- GIVEN INSTRUCTION 1
Answer these questions from the passage on partially relevant video retrieval:
(a) As what kind of problem is the task of partially relevant video retrieval formulated?
(b) What does MS-SL detect first?
(c) Which video-captioning oriented datasets are named as the ones current T2VR methods are trained and tested on?

- READING PASSAGE
Two textual queries partially relevant to a given video. Only a specific moment in the video is relevant to the corresponding query, while the other frames are irrelevant. We formulate the task of partially relevant video retrieval (PRVR) as a multiple instance learning problem, and propose a MS-SL network.
MS-SL first detects a key clip that is most likely to be relevant to the query. Then, the importance of each frame is measured in a fine-grained temporal scale under the guidance of the key clip. The final similarity is computed by jointly considering the query’s similarities with the key clip and the frames. — Figure 1. Two textual queries partially relevant to a given video. Only a specific moment in the video is relevant to the corresponding query, while the other frames are irrelevant. We formulate the task of partially relevant video retrieval (PRVR) as a multiple instance learning problem, and propose a MS-SL network. MS-SL first detects a key clip that is most likely to be relevant to the query. Then, the importance of each frame is measured in a fine-grained temporal scale under the guidance of the key clip. The final similarity is computed by jointly considering the query’s similarities with the key clip and the frames.

1. Introduction

With the advent of the big data era, millions of videos are uploaded to the Internet every day. There is an increasing need of retrieving videos from the big data. As common users prefer to express their information need by natural-language queries, research on text-to-video retrieval (T2VR) is important (Li et al., 2020; Yang et al., 2020; Croitoru et al., 2021). Given a query in the form of a natural language sentence, T2VR asks to retrieve videos that are semantically relevant to the given query from a gallery of videos. Current methods (Liu et al., 2019a; Jin et al., 2021; Chen et al., 2020b; Gabeur et al., 2020; Han et al., 2021; Luo et al., 2021) for T2VR are trained and tested on video-captioning oriented datasets such as MSVD (Chen and Dolan, 2011), MSRVTT (Xu et al., 2016) and VATEX (Wang et al., 2019). A key property of these datasets is that videos are assumed to be temporally pre-trimmed with short duration, whilst the provided captions well describe the gist of the video content. Consequently, for a given paired video and caption, the video is supposed to be fully relevant to the caption. In reality, however, as queries are not known a priori, pre-trimmed video clips may not contain sufficient content to fully meet the query. This suggests a gap between the literature and the real world.

- RECORDS TO USE
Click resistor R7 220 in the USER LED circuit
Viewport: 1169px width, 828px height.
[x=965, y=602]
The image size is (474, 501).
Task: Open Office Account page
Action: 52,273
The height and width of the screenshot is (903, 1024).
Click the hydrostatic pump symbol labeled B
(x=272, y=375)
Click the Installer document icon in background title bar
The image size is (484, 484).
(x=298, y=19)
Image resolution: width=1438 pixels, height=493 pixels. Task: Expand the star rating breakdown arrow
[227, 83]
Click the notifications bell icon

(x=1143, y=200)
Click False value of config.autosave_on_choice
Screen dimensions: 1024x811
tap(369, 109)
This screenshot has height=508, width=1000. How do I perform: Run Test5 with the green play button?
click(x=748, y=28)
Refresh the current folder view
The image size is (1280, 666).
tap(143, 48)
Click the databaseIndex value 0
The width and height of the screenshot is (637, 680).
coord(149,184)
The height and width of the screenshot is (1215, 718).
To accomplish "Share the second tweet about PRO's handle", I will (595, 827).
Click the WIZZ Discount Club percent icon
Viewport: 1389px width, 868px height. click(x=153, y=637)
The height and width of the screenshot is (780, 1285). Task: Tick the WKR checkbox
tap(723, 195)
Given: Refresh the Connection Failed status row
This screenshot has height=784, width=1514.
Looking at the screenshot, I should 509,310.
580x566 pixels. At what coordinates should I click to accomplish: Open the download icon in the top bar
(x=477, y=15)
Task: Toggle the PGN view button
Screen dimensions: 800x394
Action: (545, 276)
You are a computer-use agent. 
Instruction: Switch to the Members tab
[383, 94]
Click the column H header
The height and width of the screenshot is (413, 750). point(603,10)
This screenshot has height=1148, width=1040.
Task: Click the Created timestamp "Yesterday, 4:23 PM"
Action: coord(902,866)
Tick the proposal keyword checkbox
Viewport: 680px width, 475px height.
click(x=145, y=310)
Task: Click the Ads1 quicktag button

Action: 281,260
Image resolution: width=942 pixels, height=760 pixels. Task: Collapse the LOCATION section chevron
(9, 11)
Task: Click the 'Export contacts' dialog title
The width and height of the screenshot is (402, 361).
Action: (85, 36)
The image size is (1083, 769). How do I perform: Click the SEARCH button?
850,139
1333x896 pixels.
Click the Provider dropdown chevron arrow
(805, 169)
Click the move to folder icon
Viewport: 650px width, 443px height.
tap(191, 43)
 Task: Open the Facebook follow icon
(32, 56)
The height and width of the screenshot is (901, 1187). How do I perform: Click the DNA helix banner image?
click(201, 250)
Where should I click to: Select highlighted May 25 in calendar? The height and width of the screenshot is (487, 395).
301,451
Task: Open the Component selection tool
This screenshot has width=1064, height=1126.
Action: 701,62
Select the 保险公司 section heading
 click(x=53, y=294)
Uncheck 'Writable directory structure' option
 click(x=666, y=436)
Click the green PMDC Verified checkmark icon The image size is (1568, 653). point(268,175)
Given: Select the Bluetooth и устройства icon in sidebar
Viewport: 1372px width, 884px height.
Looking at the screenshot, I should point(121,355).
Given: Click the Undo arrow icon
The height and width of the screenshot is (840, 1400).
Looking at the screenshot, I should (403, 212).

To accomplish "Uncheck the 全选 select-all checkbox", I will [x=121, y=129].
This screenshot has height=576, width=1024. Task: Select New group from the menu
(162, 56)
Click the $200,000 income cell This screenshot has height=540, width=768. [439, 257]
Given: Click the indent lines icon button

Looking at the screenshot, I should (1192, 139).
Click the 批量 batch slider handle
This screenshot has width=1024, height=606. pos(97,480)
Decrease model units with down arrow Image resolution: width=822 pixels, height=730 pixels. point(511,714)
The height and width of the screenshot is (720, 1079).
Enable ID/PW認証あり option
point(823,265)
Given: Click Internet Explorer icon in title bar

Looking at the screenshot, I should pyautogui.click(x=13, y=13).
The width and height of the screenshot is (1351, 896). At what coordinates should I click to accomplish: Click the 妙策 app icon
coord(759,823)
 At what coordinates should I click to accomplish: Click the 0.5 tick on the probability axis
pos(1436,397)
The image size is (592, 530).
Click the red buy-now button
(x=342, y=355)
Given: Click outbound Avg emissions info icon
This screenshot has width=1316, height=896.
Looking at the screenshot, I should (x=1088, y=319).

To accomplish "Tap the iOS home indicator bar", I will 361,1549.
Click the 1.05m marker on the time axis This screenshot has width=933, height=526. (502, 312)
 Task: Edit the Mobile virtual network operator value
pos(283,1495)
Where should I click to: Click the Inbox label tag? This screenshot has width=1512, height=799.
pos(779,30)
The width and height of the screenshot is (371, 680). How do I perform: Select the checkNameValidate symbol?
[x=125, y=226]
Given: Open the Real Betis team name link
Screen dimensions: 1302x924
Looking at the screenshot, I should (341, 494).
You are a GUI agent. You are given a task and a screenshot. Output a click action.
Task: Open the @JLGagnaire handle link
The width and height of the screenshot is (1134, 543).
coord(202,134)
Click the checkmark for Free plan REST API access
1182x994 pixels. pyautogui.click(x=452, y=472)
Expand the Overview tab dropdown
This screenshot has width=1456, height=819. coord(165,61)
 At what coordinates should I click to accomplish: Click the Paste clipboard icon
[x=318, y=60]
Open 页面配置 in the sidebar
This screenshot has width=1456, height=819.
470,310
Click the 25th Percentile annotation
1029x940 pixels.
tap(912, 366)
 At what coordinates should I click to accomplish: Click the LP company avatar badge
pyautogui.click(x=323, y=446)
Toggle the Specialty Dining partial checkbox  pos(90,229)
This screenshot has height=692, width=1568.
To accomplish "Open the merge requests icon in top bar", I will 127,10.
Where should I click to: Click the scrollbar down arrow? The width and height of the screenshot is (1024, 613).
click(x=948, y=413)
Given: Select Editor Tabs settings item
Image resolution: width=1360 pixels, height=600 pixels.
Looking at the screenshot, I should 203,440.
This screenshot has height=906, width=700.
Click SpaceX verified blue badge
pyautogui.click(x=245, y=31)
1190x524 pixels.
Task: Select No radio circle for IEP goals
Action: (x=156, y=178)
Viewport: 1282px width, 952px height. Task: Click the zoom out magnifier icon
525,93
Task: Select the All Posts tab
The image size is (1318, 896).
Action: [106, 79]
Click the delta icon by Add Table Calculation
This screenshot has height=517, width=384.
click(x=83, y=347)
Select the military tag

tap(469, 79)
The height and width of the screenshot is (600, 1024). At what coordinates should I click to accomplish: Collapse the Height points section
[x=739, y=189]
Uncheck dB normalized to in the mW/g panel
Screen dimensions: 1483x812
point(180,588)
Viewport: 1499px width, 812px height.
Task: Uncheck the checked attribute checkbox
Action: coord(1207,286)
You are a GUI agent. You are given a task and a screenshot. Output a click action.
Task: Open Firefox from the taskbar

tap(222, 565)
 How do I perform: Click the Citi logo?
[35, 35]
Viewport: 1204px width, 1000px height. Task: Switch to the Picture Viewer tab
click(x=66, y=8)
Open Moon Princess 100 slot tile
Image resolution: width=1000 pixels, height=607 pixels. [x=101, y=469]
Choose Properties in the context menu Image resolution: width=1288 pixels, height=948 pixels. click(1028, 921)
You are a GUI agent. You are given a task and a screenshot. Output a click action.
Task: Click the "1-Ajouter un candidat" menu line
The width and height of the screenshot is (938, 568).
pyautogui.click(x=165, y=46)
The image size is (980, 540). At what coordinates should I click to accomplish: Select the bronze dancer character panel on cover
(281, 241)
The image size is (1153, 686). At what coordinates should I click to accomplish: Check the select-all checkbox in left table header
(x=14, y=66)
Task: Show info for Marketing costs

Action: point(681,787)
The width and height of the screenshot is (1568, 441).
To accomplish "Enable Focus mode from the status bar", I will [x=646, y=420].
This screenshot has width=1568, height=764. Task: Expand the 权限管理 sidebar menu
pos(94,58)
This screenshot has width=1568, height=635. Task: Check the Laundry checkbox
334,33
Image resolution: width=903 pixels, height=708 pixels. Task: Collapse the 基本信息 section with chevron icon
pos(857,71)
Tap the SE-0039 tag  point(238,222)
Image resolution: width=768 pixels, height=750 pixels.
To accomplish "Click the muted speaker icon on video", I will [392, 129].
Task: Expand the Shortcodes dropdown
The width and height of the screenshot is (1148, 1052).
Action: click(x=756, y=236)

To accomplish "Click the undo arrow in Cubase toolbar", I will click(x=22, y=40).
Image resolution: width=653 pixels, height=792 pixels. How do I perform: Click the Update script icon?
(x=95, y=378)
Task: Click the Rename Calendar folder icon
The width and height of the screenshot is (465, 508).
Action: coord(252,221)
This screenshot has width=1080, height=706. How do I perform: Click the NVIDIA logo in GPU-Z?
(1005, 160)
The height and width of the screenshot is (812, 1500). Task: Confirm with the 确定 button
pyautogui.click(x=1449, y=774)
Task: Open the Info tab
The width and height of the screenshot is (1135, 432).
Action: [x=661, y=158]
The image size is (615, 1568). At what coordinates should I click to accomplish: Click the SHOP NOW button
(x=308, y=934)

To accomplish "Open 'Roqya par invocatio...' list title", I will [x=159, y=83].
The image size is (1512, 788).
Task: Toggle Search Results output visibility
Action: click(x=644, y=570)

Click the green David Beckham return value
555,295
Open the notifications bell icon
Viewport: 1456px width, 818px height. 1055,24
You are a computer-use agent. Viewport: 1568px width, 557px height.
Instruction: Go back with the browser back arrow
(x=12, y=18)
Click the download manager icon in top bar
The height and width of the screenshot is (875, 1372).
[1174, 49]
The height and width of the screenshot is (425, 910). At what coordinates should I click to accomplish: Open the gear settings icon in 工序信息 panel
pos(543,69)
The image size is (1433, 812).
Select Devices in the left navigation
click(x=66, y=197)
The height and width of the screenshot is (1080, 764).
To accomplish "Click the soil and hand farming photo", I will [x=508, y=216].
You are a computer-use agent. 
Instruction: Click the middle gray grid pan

- GIVEN INSTRUCTION 2
Please reproduce verbatim the part of the records that opens with the line containing "Given: Refresh the" and closes with the line containing "click(x=666, y=436)", including both of those lines.

- ANSWER 1
(a) A multiple instance learning problem.
(b) A key clip that is most likely to be relevant to the query.
(c) MSVD, MSRVTT and VATEX.

- ANSWER 2
Given: Refresh the Connection Failed status row
This screenshot has height=784, width=1514.
Looking at the screenshot, I should 509,310.
580x566 pixels. At what coordinates should I click to accomplish: Open the download icon in the top bar
(x=477, y=15)
Task: Toggle the PGN view button
Screen dimensions: 800x394
Action: (545, 276)
You are a computer-use agent. 
Instruction: Switch to the Members tab
[383, 94]
Click the column H header
The height and width of the screenshot is (413, 750). point(603,10)
This screenshot has height=1148, width=1040.
Task: Click the Created timestamp "Yesterday, 4:23 PM"
Action: coord(902,866)
Tick the proposal keyword checkbox
Viewport: 680px width, 475px height.
click(x=145, y=310)
Task: Click the Ads1 quicktag button

Action: 281,260
Image resolution: width=942 pixels, height=760 pixels. Task: Collapse the LOCATION section chevron
(9, 11)
Task: Click the 'Export contacts' dialog title
The width and height of the screenshot is (402, 361).
Action: (85, 36)
The image size is (1083, 769). How do I perform: Click the SEARCH button?
850,139
1333x896 pixels.
Click the Provider dropdown chevron arrow
(805, 169)
Click the move to folder icon
Viewport: 650px width, 443px height.
tap(191, 43)
 Task: Open the Facebook follow icon
(32, 56)
The height and width of the screenshot is (901, 1187). How do I perform: Click the DNA helix banner image?
click(201, 250)
Where should I click to: Select highlighted May 25 in calendar? The height and width of the screenshot is (487, 395).
301,451
Task: Open the Component selection tool
This screenshot has width=1064, height=1126.
Action: 701,62
Select the 保险公司 section heading
 click(x=53, y=294)
Uncheck 'Writable directory structure' option
 click(x=666, y=436)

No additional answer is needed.